The exact date commercial quantum computers will become capable of solving these problems is uncertain. Companies such as Google, IBM, Intel and Microsoft have poured billions into developing this new era of computing, and while quantum computers today can solve a small number of problems faster than classical computers, they do not threaten to break encryption or promise to develop new drugs for at least a few more years.
In 2020, the Global Risk Institute, a research organization formed by the Canadian government and the country’s largest financial institutions, surveyed 44 experts in quantum computing about the likelihood of “a significant quantum threat” to contemporary encryption algorithms. A majority of the surveyed experts assigned a less-than-1% likelihood of that threat arising by 2025.

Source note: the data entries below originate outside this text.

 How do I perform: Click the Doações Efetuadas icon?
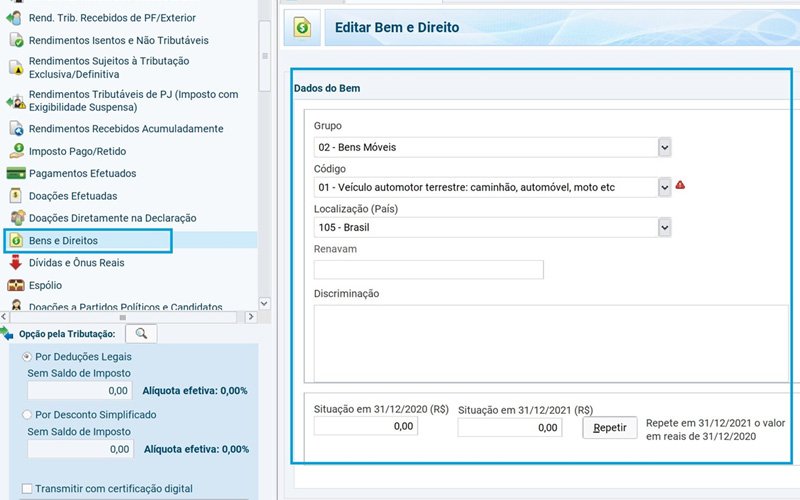16,196
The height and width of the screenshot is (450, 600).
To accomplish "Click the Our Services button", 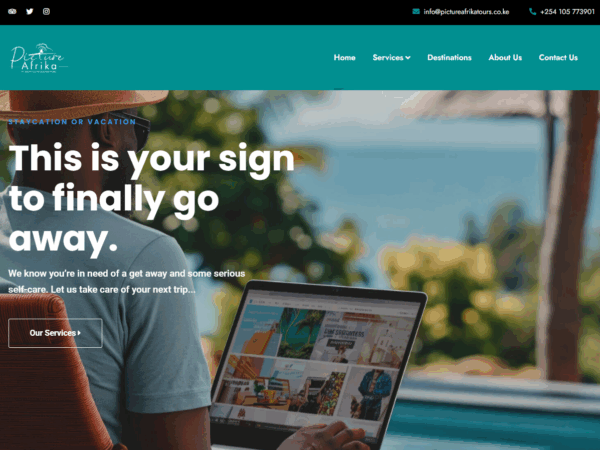I will point(55,333).
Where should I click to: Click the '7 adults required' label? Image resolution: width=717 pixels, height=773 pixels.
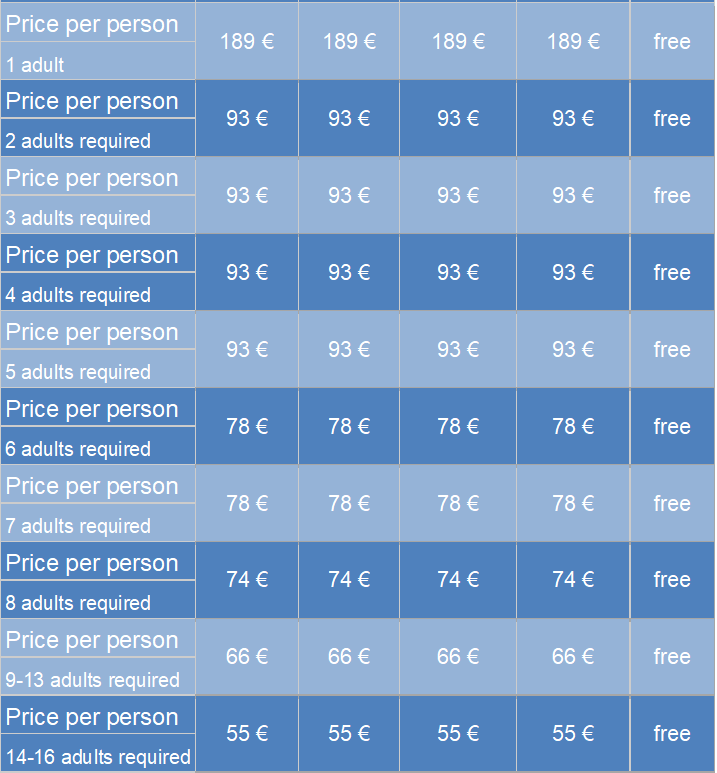[78, 526]
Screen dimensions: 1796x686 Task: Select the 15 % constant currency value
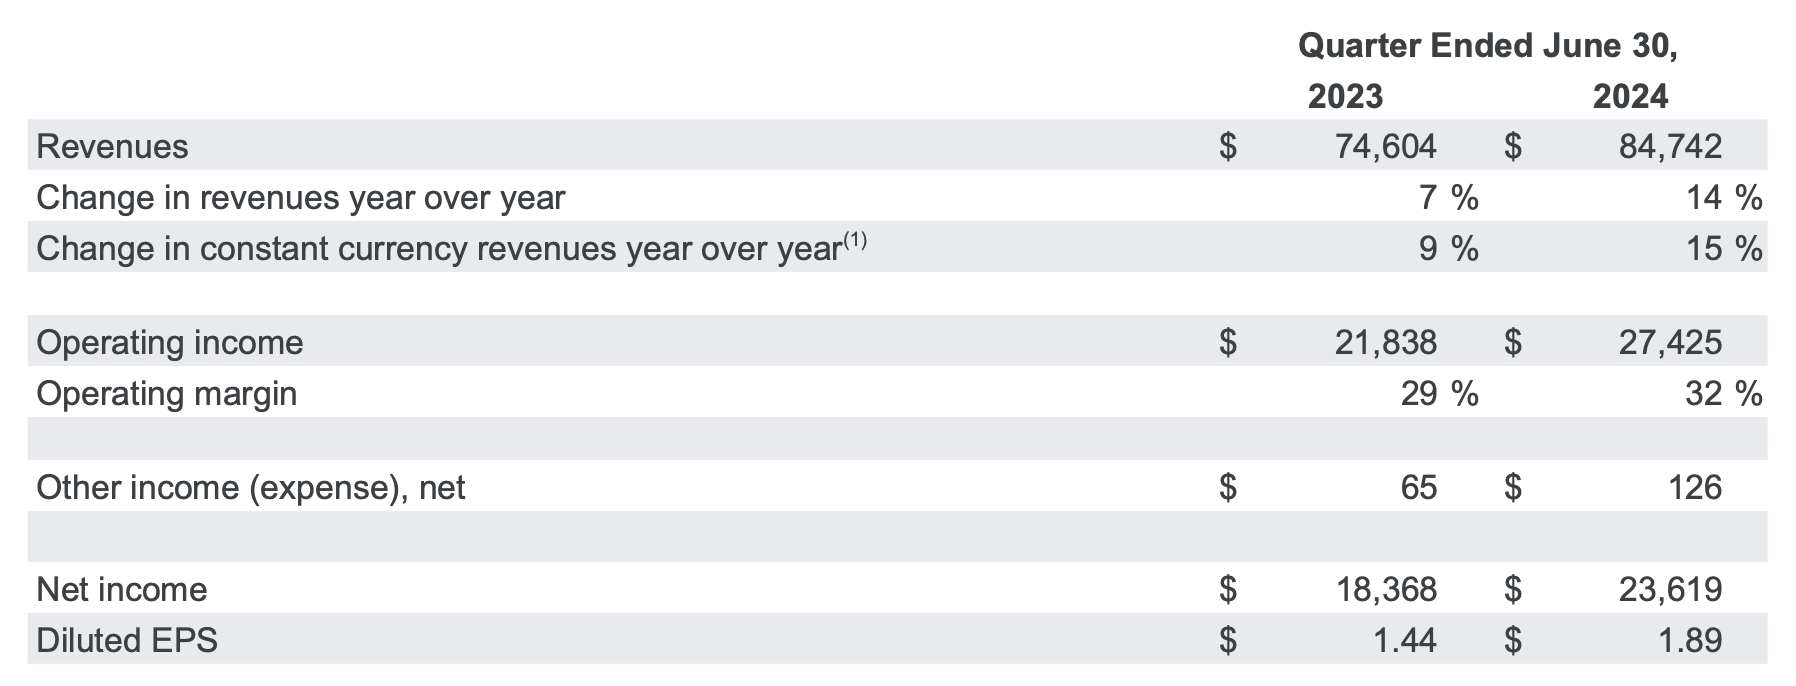point(1723,249)
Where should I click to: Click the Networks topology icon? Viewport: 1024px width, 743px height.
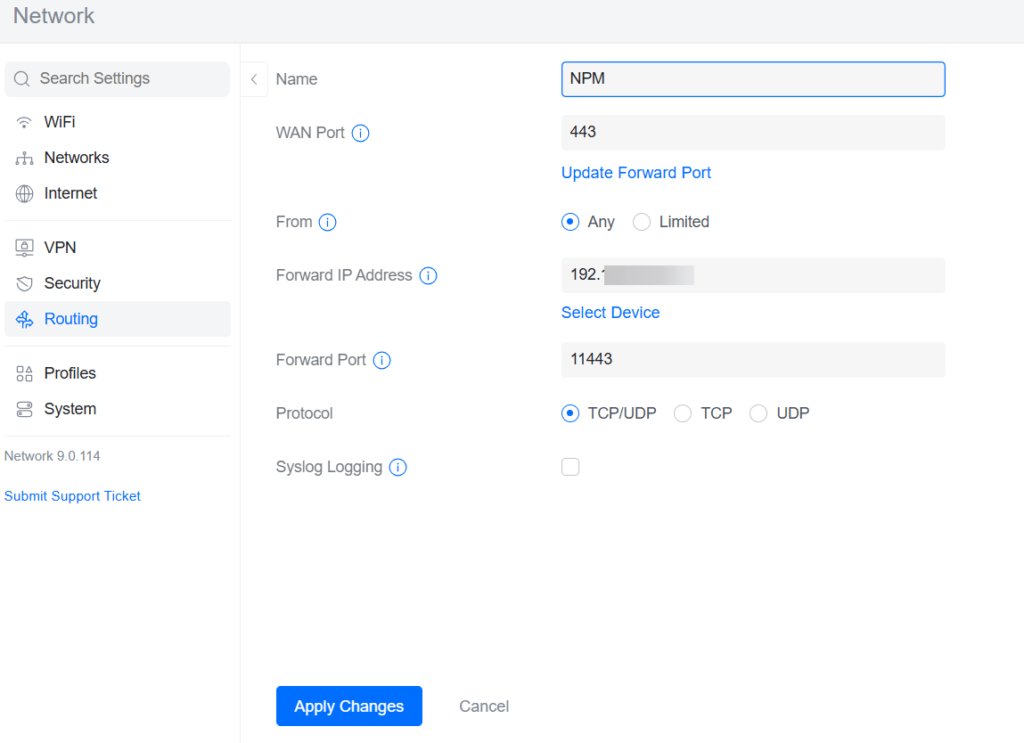coord(25,158)
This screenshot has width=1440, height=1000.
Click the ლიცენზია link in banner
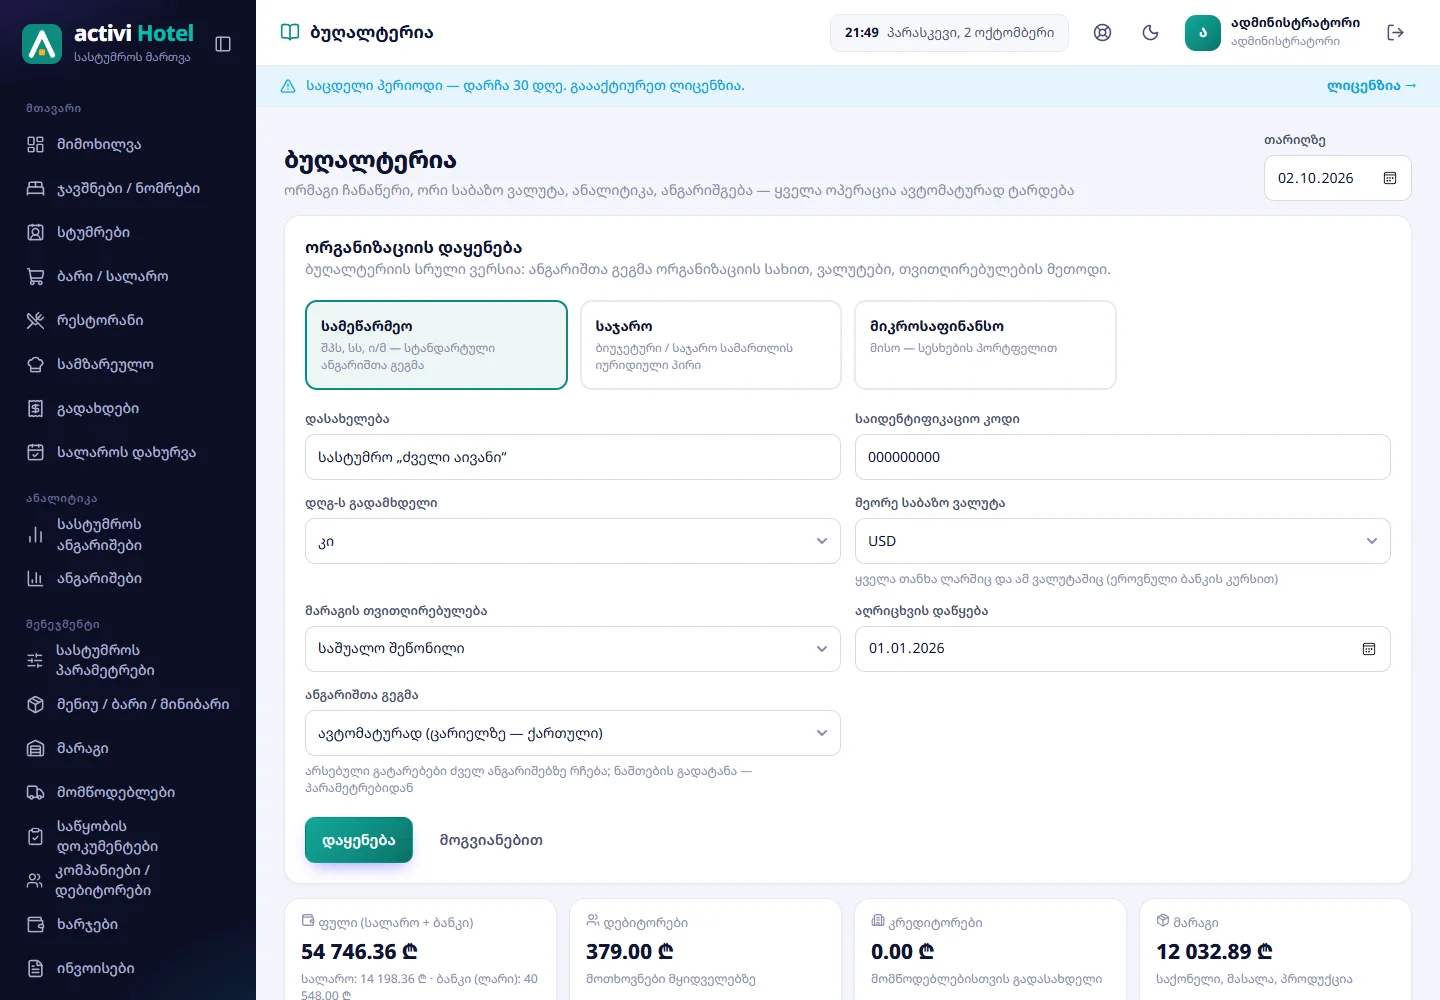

Most assigned a likelihood of less than 5% that the threat would arise by 2030. However, their risk estimates for 2035 grew to around 50% likelihood, then to greater than 70% by 2040.
According to NIST, the fact that the inevitable quantum threat has not yet arrived makes today the perfect time to transition cybersystems from pre-quantum cryptography to post-quantum.
“This transition needs to take place well before any large-scale quantum computers are built, so that any information that is later compromised by quantum cryptanalysis is no longer sensitive when that compromise occurs,” reads NIST’s 2016 call for post-quantum encryption proposals. “Therefore, it is desirable to plan for this transition early.”